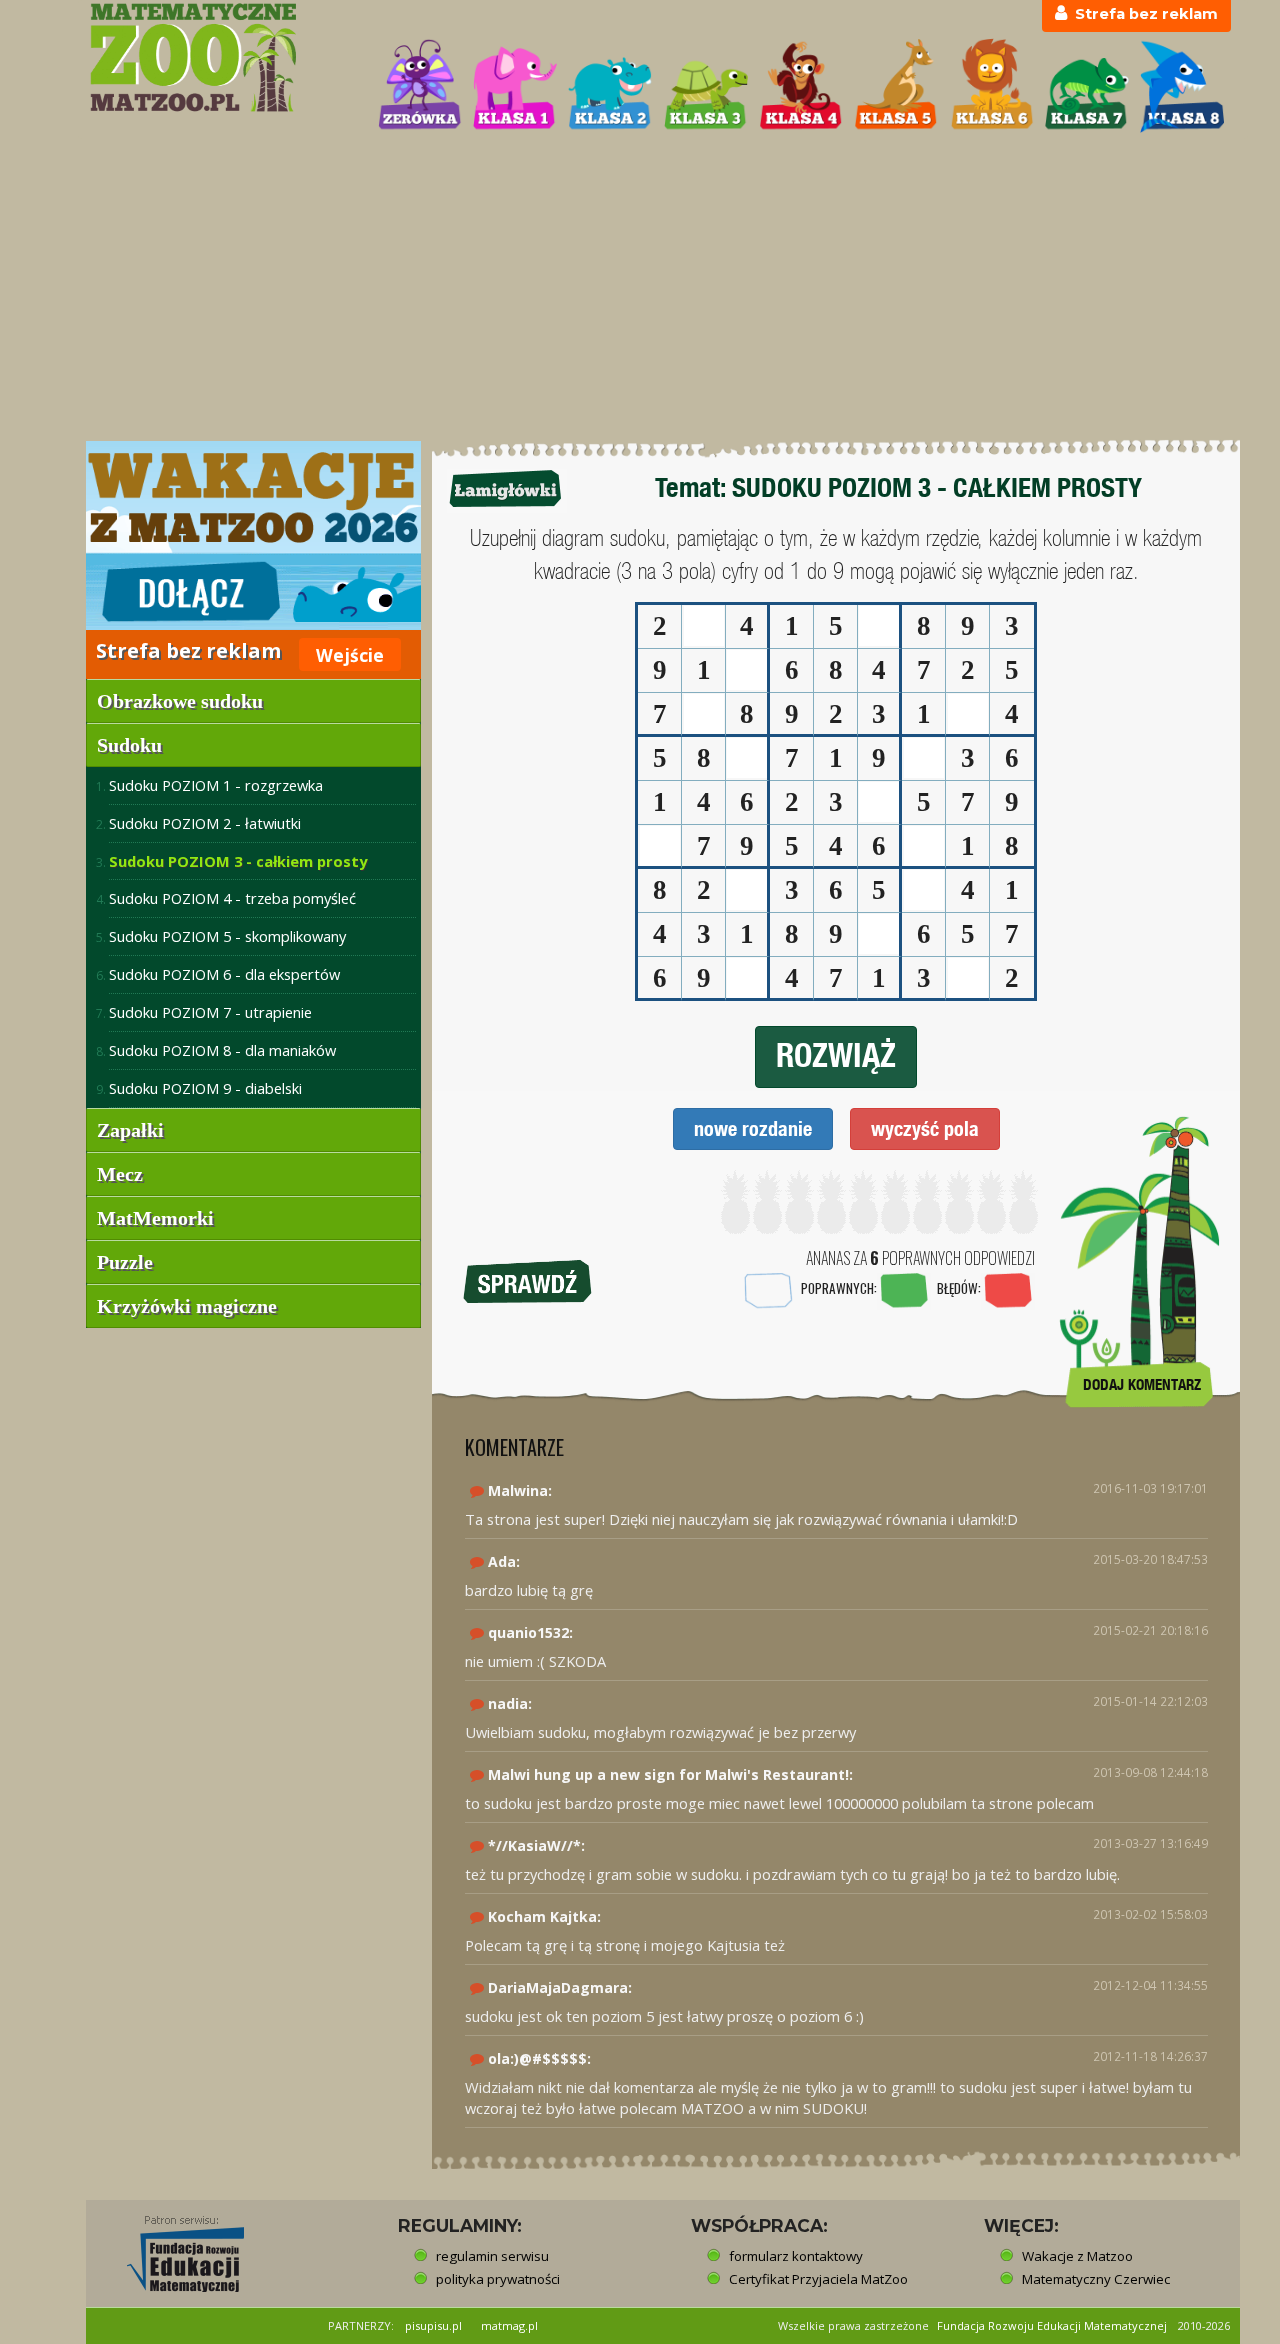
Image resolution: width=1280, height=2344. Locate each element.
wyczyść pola (925, 1128)
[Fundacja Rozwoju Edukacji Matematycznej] (171, 2248)
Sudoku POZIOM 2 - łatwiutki (205, 823)
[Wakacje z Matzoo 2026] (253, 535)
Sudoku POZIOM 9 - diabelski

> _What the task requires_
Nothing but the lines from the one containing "Sudoku POZIOM 2 - łatwiutki (205, 823)" through the final line of the listing above belongs in the answer; set them down exactly.

> _The completed task_
Sudoku POZIOM 2 - łatwiutki (205, 823)
[Wakacje z Matzoo 2026] (253, 535)
Sudoku POZIOM 9 - diabelski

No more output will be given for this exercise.